### How to complete this task
Word for word, copy out the records given below.

(Stored dataset items)
━━━━━━

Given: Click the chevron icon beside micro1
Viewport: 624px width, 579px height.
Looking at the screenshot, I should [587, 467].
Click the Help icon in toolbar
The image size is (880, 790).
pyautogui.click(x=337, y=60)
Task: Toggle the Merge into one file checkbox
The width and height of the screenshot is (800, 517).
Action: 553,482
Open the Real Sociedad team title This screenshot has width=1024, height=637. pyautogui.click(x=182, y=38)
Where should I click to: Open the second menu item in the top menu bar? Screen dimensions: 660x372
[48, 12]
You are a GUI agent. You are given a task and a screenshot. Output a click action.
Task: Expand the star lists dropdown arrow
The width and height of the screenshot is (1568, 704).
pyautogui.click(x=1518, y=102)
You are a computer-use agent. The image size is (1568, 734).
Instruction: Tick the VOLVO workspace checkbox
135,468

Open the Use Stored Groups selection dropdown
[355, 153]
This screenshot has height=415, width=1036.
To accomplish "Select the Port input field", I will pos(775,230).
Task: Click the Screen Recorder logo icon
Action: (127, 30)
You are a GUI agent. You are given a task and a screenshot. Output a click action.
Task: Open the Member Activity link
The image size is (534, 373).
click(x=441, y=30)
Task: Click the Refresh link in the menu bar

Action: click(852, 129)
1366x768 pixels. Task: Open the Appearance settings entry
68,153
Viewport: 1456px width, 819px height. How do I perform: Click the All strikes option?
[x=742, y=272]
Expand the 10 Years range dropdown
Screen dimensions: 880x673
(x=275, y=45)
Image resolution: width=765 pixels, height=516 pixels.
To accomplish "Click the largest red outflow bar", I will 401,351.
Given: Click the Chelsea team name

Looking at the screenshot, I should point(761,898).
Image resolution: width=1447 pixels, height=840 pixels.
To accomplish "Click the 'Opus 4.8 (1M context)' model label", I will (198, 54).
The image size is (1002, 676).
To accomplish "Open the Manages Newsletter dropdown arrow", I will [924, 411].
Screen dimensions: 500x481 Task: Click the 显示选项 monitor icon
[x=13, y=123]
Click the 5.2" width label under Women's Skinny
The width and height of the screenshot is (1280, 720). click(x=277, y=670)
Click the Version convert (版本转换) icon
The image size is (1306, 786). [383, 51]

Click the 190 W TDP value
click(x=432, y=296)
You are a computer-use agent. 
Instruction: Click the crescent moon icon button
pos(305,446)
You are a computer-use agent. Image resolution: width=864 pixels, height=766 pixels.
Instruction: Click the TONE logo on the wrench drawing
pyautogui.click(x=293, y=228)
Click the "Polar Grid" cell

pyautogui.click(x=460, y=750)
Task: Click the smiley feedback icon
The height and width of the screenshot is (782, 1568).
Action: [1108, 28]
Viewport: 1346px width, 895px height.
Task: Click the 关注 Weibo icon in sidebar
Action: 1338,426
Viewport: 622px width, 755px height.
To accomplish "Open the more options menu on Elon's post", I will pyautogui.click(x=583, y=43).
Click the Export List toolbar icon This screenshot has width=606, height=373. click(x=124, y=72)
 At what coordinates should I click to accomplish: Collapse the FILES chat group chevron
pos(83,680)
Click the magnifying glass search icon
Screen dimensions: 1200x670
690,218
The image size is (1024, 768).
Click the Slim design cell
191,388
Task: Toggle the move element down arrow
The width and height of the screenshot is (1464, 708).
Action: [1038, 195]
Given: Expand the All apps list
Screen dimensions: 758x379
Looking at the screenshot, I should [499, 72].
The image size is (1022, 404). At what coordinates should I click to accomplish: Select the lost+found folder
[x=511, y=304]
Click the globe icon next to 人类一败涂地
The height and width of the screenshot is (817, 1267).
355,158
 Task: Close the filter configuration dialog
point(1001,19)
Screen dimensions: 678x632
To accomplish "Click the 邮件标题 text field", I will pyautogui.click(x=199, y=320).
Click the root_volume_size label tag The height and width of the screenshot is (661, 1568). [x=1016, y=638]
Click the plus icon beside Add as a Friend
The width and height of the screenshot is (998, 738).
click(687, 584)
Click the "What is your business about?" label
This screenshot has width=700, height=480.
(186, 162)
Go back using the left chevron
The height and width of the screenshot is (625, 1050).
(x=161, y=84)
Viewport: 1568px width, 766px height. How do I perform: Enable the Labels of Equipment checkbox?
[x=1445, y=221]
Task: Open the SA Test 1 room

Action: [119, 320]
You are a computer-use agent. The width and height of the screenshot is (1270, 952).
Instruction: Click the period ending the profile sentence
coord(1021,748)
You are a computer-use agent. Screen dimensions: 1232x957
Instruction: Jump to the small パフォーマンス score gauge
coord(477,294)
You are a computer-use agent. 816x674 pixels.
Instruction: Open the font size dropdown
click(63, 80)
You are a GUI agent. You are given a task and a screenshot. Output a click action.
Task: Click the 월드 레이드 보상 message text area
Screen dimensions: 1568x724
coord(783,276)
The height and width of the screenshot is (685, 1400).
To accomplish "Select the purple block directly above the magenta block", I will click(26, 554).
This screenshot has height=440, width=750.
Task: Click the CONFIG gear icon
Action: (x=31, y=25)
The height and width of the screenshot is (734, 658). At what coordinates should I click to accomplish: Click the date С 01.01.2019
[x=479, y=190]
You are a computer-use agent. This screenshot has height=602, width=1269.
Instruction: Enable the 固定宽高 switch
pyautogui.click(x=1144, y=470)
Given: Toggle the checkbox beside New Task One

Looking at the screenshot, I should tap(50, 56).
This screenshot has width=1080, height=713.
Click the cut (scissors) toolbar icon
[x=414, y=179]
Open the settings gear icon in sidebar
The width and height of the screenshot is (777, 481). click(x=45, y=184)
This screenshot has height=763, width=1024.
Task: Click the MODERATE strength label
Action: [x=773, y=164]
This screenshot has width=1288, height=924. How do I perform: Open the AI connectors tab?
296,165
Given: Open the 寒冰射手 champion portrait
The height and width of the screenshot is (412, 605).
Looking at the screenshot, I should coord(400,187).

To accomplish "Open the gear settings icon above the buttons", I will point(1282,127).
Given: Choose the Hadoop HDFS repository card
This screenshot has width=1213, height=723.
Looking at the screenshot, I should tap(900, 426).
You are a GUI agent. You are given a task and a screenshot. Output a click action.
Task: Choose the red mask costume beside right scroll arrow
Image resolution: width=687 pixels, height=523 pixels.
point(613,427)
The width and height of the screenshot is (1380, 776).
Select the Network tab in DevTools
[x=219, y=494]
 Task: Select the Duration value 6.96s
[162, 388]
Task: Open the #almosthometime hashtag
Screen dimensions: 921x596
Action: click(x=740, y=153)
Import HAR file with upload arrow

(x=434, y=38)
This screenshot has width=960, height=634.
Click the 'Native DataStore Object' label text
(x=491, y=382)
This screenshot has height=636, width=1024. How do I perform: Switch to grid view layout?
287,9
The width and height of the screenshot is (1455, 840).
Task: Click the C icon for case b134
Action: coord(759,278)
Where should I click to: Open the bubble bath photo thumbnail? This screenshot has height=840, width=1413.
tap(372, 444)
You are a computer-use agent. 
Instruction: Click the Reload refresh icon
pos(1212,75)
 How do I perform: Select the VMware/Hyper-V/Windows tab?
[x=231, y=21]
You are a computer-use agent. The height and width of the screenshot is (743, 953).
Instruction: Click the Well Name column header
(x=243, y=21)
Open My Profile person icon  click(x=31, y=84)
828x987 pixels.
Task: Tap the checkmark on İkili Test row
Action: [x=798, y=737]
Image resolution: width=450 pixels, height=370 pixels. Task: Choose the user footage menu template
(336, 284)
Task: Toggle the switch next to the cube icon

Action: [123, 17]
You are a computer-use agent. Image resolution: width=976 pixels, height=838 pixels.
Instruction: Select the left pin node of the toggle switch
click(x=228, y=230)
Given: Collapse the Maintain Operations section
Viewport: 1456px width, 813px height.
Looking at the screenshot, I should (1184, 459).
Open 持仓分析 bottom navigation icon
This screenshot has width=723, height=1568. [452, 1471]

━━━━━━

### Task response
Given: Click the chevron icon beside micro1
Viewport: 624px width, 579px height.
Looking at the screenshot, I should [587, 467].
Click the Help icon in toolbar
The image size is (880, 790).
pyautogui.click(x=337, y=60)
Task: Toggle the Merge into one file checkbox
The width and height of the screenshot is (800, 517).
Action: 553,482
Open the Real Sociedad team title This screenshot has width=1024, height=637. pyautogui.click(x=182, y=38)
Where should I click to: Open the second menu item in the top menu bar? Screen dimensions: 660x372
[48, 12]
You are a GUI agent. You are given a task and a screenshot. Output a click action.
Task: Expand the star lists dropdown arrow
The width and height of the screenshot is (1568, 704).
pyautogui.click(x=1518, y=102)
You are a computer-use agent. The image size is (1568, 734).
Instruction: Tick the VOLVO workspace checkbox
135,468

Open the Use Stored Groups selection dropdown
[355, 153]
This screenshot has height=415, width=1036.
To accomplish "Select the Port input field", I will pos(775,230).
Task: Click the Screen Recorder logo icon
Action: (127, 30)
You are a GUI agent. You are given a task and a screenshot. Output a click action.
Task: Open the Member Activity link
The image size is (534, 373).
click(x=441, y=30)
Task: Click the Refresh link in the menu bar

Action: click(852, 129)
1366x768 pixels. Task: Open the Appearance settings entry
68,153
Viewport: 1456px width, 819px height. How do I perform: Click the All strikes option?
[x=742, y=272]
Expand the 10 Years range dropdown
Screen dimensions: 880x673
(x=275, y=45)
Image resolution: width=765 pixels, height=516 pixels.
To accomplish "Click the largest red outflow bar", I will 401,351.
Given: Click the Chelsea team name

Looking at the screenshot, I should point(761,898).
Image resolution: width=1447 pixels, height=840 pixels.
To accomplish "Click the 'Opus 4.8 (1M context)' model label", I will (198, 54).
The image size is (1002, 676).
To accomplish "Open the Manages Newsletter dropdown arrow", I will [924, 411].
Screen dimensions: 500x481 Task: Click the 显示选项 monitor icon
[x=13, y=123]
Click the 5.2" width label under Women's Skinny
The width and height of the screenshot is (1280, 720). click(x=277, y=670)
Click the Version convert (版本转换) icon
The image size is (1306, 786). [383, 51]

Click the 190 W TDP value
click(x=432, y=296)
You are a computer-use agent. 
Instruction: Click the crescent moon icon button
pos(305,446)
You are a computer-use agent. Image resolution: width=864 pixels, height=766 pixels.
Instruction: Click the TONE logo on the wrench drawing
pyautogui.click(x=293, y=228)
Click the "Polar Grid" cell

pyautogui.click(x=460, y=750)
Task: Click the smiley feedback icon
The height and width of the screenshot is (782, 1568).
Action: [1108, 28]
Viewport: 1346px width, 895px height.
Task: Click the 关注 Weibo icon in sidebar
Action: 1338,426
Viewport: 622px width, 755px height.
To accomplish "Open the more options menu on Elon's post", I will pyautogui.click(x=583, y=43).
Click the Export List toolbar icon This screenshot has width=606, height=373. click(x=124, y=72)
 At what coordinates should I click to accomplish: Collapse the FILES chat group chevron
pos(83,680)
Click the magnifying glass search icon
Screen dimensions: 1200x670
690,218
The image size is (1024, 768).
Click the Slim design cell
191,388
Task: Toggle the move element down arrow
The width and height of the screenshot is (1464, 708).
Action: [1038, 195]
Given: Expand the All apps list
Screen dimensions: 758x379
Looking at the screenshot, I should [499, 72].
The image size is (1022, 404). At what coordinates should I click to accomplish: Select the lost+found folder
[x=511, y=304]
Click the globe icon next to 人类一败涂地
The height and width of the screenshot is (817, 1267).
355,158
 Task: Close the filter configuration dialog
point(1001,19)
Screen dimensions: 678x632
To accomplish "Click the 邮件标题 text field", I will pyautogui.click(x=199, y=320).
Click the root_volume_size label tag The height and width of the screenshot is (661, 1568). [x=1016, y=638]
Click the plus icon beside Add as a Friend
The width and height of the screenshot is (998, 738).
click(687, 584)
Click the "What is your business about?" label
This screenshot has width=700, height=480.
(186, 162)
Go back using the left chevron
The height and width of the screenshot is (625, 1050).
(x=161, y=84)
Viewport: 1568px width, 766px height. How do I perform: Enable the Labels of Equipment checkbox?
[x=1445, y=221]
Task: Open the SA Test 1 room

Action: [119, 320]
You are a computer-use agent. The width and height of the screenshot is (1270, 952).
Instruction: Click the period ending the profile sentence
coord(1021,748)
You are a computer-use agent. Screen dimensions: 1232x957
Instruction: Jump to the small パフォーマンス score gauge
coord(477,294)
You are a computer-use agent. 816x674 pixels.
Instruction: Open the font size dropdown
click(63, 80)
You are a GUI agent. You are given a task and a screenshot. Output a click action.
Task: Click the 월드 레이드 보상 message text area
Screen dimensions: 1568x724
coord(783,276)
The height and width of the screenshot is (685, 1400).
To accomplish "Select the purple block directly above the magenta block", I will click(26, 554).
This screenshot has height=440, width=750.
Task: Click the CONFIG gear icon
Action: (x=31, y=25)
The height and width of the screenshot is (734, 658). At what coordinates should I click to accomplish: Click the date С 01.01.2019
[x=479, y=190]
You are a computer-use agent. This screenshot has height=602, width=1269.
Instruction: Enable the 固定宽高 switch
pyautogui.click(x=1144, y=470)
Given: Toggle the checkbox beside New Task One

Looking at the screenshot, I should tap(50, 56).
This screenshot has width=1080, height=713.
Click the cut (scissors) toolbar icon
[x=414, y=179]
Open the settings gear icon in sidebar
The width and height of the screenshot is (777, 481). click(x=45, y=184)
This screenshot has height=763, width=1024.
Task: Click the MODERATE strength label
Action: [x=773, y=164]
This screenshot has width=1288, height=924. How do I perform: Open the AI connectors tab?
296,165
Given: Open the 寒冰射手 champion portrait
The height and width of the screenshot is (412, 605).
Looking at the screenshot, I should coord(400,187).

To accomplish "Open the gear settings icon above the buttons", I will point(1282,127).
Given: Choose the Hadoop HDFS repository card
This screenshot has width=1213, height=723.
Looking at the screenshot, I should tap(900, 426).
You are a GUI agent. You are given a task and a screenshot. Output a click action.
Task: Choose the red mask costume beside right scroll arrow
Image resolution: width=687 pixels, height=523 pixels.
point(613,427)
The width and height of the screenshot is (1380, 776).
Select the Network tab in DevTools
[x=219, y=494]
 Task: Select the Duration value 6.96s
[162, 388]
Task: Open the #almosthometime hashtag
Screen dimensions: 921x596
Action: click(x=740, y=153)
Import HAR file with upload arrow

(x=434, y=38)
This screenshot has width=960, height=634.
Click the 'Native DataStore Object' label text
(x=491, y=382)
This screenshot has height=636, width=1024. How do I perform: Switch to grid view layout?
287,9
The width and height of the screenshot is (1455, 840).
Task: Click the C icon for case b134
Action: coord(759,278)
Where should I click to: Open the bubble bath photo thumbnail? This screenshot has height=840, width=1413.
tap(372, 444)
You are a computer-use agent. 
Instruction: Click the Reload refresh icon
pos(1212,75)
 How do I perform: Select the VMware/Hyper-V/Windows tab?
[x=231, y=21]
You are a computer-use agent. The height and width of the screenshot is (743, 953).
Instruction: Click the Well Name column header
(x=243, y=21)
Open My Profile person icon  click(x=31, y=84)
828x987 pixels.
Task: Tap the checkmark on İkili Test row
Action: [x=798, y=737]
Image resolution: width=450 pixels, height=370 pixels. Task: Choose the user footage menu template
(336, 284)
Task: Toggle the switch next to the cube icon

Action: [123, 17]
You are a computer-use agent. Image resolution: width=976 pixels, height=838 pixels.
Instruction: Select the left pin node of the toggle switch
click(x=228, y=230)
Given: Collapse the Maintain Operations section
Viewport: 1456px width, 813px height.
Looking at the screenshot, I should (1184, 459).
Open 持仓分析 bottom navigation icon
This screenshot has width=723, height=1568. [452, 1471]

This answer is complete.